> **Written task**
Reproduce the entire listing below verbatim, keeping every line unchanged.

(Collected data)
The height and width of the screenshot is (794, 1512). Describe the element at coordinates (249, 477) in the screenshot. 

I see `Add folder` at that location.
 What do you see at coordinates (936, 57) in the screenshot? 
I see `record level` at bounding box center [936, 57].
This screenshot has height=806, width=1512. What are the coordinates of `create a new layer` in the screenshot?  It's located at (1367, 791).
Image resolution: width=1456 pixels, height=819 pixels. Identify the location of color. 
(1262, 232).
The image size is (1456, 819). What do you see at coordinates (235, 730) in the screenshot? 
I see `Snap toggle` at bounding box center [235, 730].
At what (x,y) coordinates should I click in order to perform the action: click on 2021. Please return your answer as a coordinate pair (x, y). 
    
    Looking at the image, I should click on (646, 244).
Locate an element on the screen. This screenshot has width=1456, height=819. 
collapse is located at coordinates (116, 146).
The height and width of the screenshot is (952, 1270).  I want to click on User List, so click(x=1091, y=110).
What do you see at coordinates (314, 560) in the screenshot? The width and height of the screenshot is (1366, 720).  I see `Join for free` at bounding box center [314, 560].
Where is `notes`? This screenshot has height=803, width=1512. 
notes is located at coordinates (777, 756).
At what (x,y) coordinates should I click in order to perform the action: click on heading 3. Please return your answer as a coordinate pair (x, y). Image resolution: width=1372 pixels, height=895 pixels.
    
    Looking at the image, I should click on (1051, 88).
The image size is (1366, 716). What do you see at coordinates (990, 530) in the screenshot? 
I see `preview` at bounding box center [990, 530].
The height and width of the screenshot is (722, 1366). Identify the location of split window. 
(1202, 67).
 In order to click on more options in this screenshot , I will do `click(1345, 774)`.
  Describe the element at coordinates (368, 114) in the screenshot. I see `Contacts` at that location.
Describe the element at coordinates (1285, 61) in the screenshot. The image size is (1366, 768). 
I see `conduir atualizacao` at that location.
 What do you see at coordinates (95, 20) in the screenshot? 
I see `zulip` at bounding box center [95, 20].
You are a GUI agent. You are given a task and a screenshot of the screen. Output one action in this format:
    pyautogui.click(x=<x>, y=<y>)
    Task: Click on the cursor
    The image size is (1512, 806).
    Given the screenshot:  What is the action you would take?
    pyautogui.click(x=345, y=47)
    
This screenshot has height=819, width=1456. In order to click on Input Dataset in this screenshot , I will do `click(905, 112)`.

> **Finished exercise**
The height and width of the screenshot is (794, 1512). Describe the element at coordinates (249, 477) in the screenshot. 

I see `Add folder` at that location.
 What do you see at coordinates (936, 57) in the screenshot? 
I see `record level` at bounding box center [936, 57].
This screenshot has height=806, width=1512. What are the coordinates of `create a new layer` in the screenshot?  It's located at (1367, 791).
Image resolution: width=1456 pixels, height=819 pixels. Identify the location of color. 
(1262, 232).
The image size is (1456, 819). What do you see at coordinates (235, 730) in the screenshot? 
I see `Snap toggle` at bounding box center [235, 730].
At what (x,y) coordinates should I click in order to perform the action: click on 2021. Please return your answer as a coordinate pair (x, y). 
    
    Looking at the image, I should click on (646, 244).
Locate an element on the screen. This screenshot has width=1456, height=819. 
collapse is located at coordinates (116, 146).
The height and width of the screenshot is (952, 1270).  I want to click on User List, so click(x=1091, y=110).
What do you see at coordinates (314, 560) in the screenshot? The width and height of the screenshot is (1366, 720).  I see `Join for free` at bounding box center [314, 560].
Where is `notes`? This screenshot has height=803, width=1512. 
notes is located at coordinates (777, 756).
At what (x,y) coordinates should I click in order to perform the action: click on heading 3. Please return your answer as a coordinate pair (x, y). Image resolution: width=1372 pixels, height=895 pixels.
    
    Looking at the image, I should click on (1051, 88).
The image size is (1366, 716). What do you see at coordinates (990, 530) in the screenshot? 
I see `preview` at bounding box center [990, 530].
The height and width of the screenshot is (722, 1366). Identify the location of split window. 
(1202, 67).
 In order to click on more options in this screenshot , I will do `click(1345, 774)`.
  Describe the element at coordinates (368, 114) in the screenshot. I see `Contacts` at that location.
Describe the element at coordinates (1285, 61) in the screenshot. The image size is (1366, 768). 
I see `conduir atualizacao` at that location.
 What do you see at coordinates (95, 20) in the screenshot? 
I see `zulip` at bounding box center [95, 20].
You are a GUI agent. You are given a task and a screenshot of the screen. Output one action in this format:
    pyautogui.click(x=<x>, y=<y>)
    Task: Click on the cursor
    The image size is (1512, 806).
    Given the screenshot:  What is the action you would take?
    pyautogui.click(x=345, y=47)
    
This screenshot has height=819, width=1456. In order to click on Input Dataset in this screenshot , I will do `click(905, 112)`.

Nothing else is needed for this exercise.